I'd ask them if the belt came with the fee.


----------



## terryl965 (May 13, 2009)

Remember most people are trying to make a living and this is just part of it.


----------



## John Bishop (May 13, 2009)

It all depends on what your getting for your money.  There are many expenses involved in running a commercial school.  
Fee's vary, but you have to look at what your total monthly expense to train is.  Some schools proclaim that they never charge "testing fees".  That may be nice, but what are there other fees per month?  Some schools may charge low training fees, but high testing fees.  Some schools make you buy various uniforms, equipment, videos, booklets, weapons, etc.  Some have various association fees.  So again it comes down to how much total you are paying a month.  
In a commercial school the owner/instructor is going to have to bring in enough money to cover his business expenses, and the amount he desires for income.  

So now back to my first sentence.  What are you getting for your money?  Take a look at several schools if you can.  Or at least a few.  
1.  How does the quality of instruction compare?    
2.  How does the experience of the instructors compare?
3.  How do the facilities and schedule compare?
4.  How long has the school been around?


Price and fancy studios are not always the best indicators of the quality of instruction you will receive.  There are quite a few novice black belts operating fancy franchise locations, that have less experience then some green belts.  
But there is nothing wrong with paying top dollar for training, as long as you are getting top quality instruction.


----------



## girlbug2 (May 13, 2009)

Hmmm, what Mr. Bishop said is hard to disagree with.

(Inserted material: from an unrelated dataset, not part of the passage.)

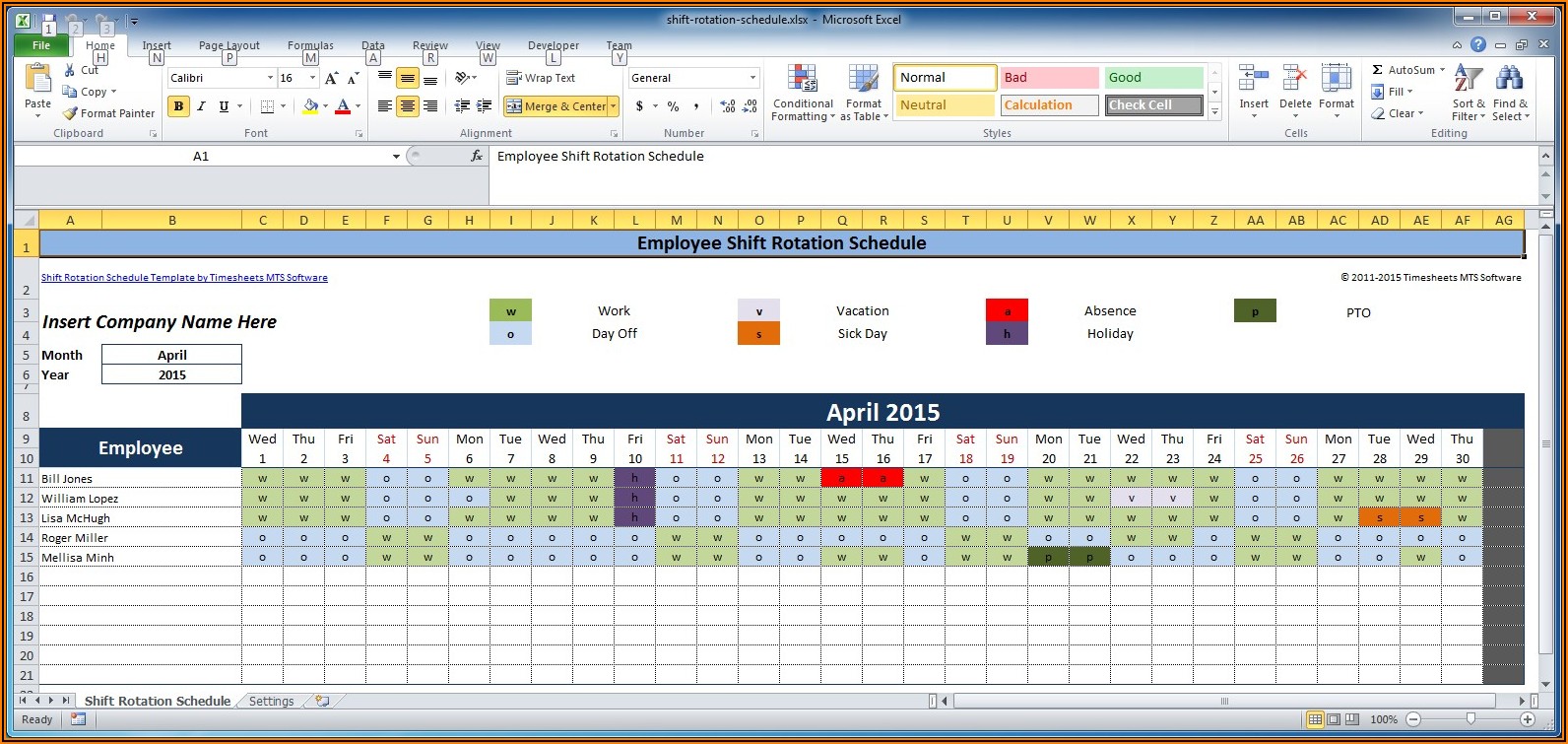Click the Sort & Filter icon
Viewport: 1568px width, 744px height.
pos(1468,79)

One more thing to take into consideration though....yellow belts themselves are inexpensive, and certificates can be printed up very cheaply...so unless that certificate is engraved with gold, most of that 80 dollars has to be going to the people being paid to test the student. Who is testing the yellow belt...a panel of judges or just the head instructor? How long is the test?

My EPAK yellow belt test was a quick affair that lasted under one hour and only involved the head instructor; it was quite a bit cheaper than the 80 dollars. I feel that the small amount I did pay was appropriate.

So if somebody's asking you for 80 dollars to cover that test, there'd better be a panel of black belts overseeing the test (or it had better be well over one hour long) or I'd suspect serious profiteering.


----------



## John Bishop (May 13, 2009)

In most commercial schools in the So. Cal area, monthly training tuition averages around $100-$200.   Most lower belt tests are $20-$40.  
Now if a instructor here is charging you $200 dollars a month, and his lower belt testing fees are $80, he should be the quality of Bruce Lee, Chuck Norris, Joe Lewis, etc.  And if the lower belt testing fees are that high, how high will testing fees go?  I know several people who have quit the martial arts because they could not afford the escalating test fees. Black belt testing fees that were in $1000-$5000 range.        
But if the instructor is charging you pretty low monthly tuition, and every few months makes a little more money from higher then normal testing fees, it's probably not unreasonable.  

Again, look at the total amount your paying a month for your training?  And figure out if the training experience worth it?


----------



## tomshem (May 29, 2009)

From an "art" point of view:

Having come up through the ranks in several systems, all w/o testing fees...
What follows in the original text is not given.